I told Marvin I would not argue with him anymore, and I won't. I feel his numbers are overstated, but repeated attempts to get clarification or a response to critiques have failed. He either can't or won't accept that his numbers could be flawed, and their is really no where to go with that. But for the rest of you, here is my take on it.
I, as well as most others who have commented here, feel that one small study in one very small country, cannot simply be extrapolated to apply to Jehovah's Witnesses everywhere. The study itself has been questioned by others, who feel that the death statistics reported cannot be true. Of curse, every study will have someone who disagrees, but I do agree with Isbister myself. The study was too small, compared apples to oranges, in race, age, and other health conditions. Quite often, additional studies in a particular area will have different results, and it is only when the results have been replicated more than once that you can have complete confidence it it. We know that smoking causes cancer and other health problems, and, due to multiple studies you can predict the percentage of people who will die of smoking related deaths. With anemia deaths, not so much.

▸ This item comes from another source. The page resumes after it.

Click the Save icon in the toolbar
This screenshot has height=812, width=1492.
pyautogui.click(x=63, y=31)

I questions his numbers on total anemia deaths, as the US total reported deaths are a fraction of the total reported deaths due to anemia in the study. It is 1.6 deaths per thousand. He responded that it is calculated differently in New Zealand. That may be, but the US reports anemia deaths per World Health Organization standards, so I do not know why New Zealand reports it differently. If you assume that the same percentage of people die by anemia worldwide as in the US, total deaths in 2010, for Jehovah's Witnesses world wide would be expected to be 116 if blood were not an lssue. Per the NZ study, JWs have a 10X greater risk of dying. If you accept that, You would expect 1,155 deaths. Per Marvin' s calculation of .000265, there would be 1,914 deaths. Of course, I don't accept that. As Isbister pointed out, the trend in the medical community is away from automatic transfusions, often they are not needed, even in cases of very low hemoglobin. And of course, Witnesses can now take fractions, which would lower deaths even more.

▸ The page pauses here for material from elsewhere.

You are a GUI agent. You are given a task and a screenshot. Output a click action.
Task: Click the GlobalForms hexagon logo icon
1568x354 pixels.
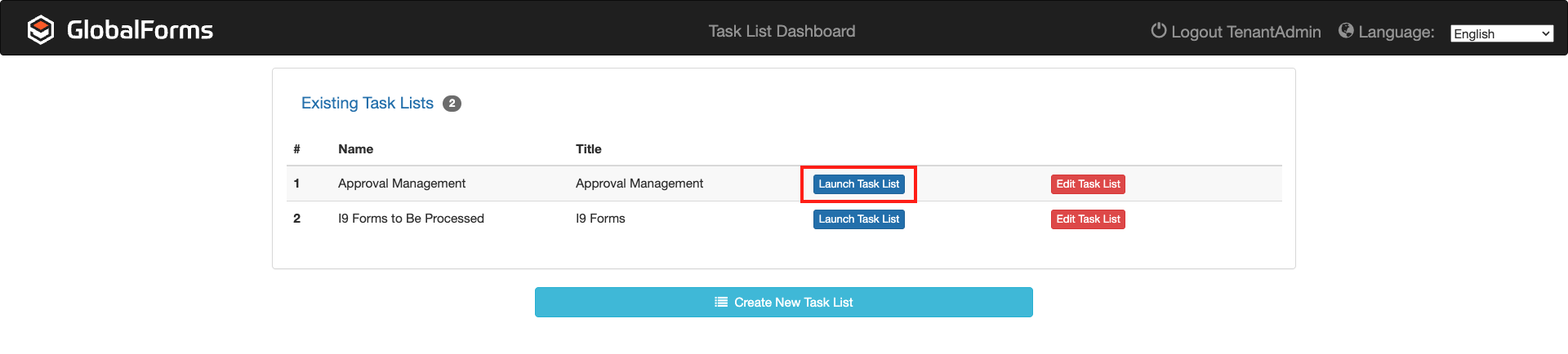pos(41,30)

I suspect the truth is somewhere between 116 and 1,914 for 2010. Without the NZ study, it's a guess, and I just have a hard time believing the study. It very much depends on how the deaths were reported, and how they were picked for the study. There are just too many unknowns, and too many possible differences in how different countries count cause of death. You could have died of Anemia, for example, but the root cause was cancer that would have killed you anyway. How was that reported in NZ, or in the study? I was wondering why Marvin was so focused on Anemia deaths, when it seemed to me more people would have died of refusing transfusions in case of accidents until I found a study that showed the risk of death in severe trauma was not significantly greater among Jehovah's Witness.
Of course, as someone pointed out, one death is too many, and there is no question that Jehovah's Witnesses have died due to the Watchtower blood doctrine. The Watchtower even bragged about it in an Awake cover showing children who died due to the bood doctrine. Of course, it is more common now for the courts to intervene and force the issue in these cases, so it is unknown how many children are during each year now. At the end of the day, I cannot believe Marvin's numbers and I think he is wrong to put them out like he has, but it's his blog, obviously he could due what he likes.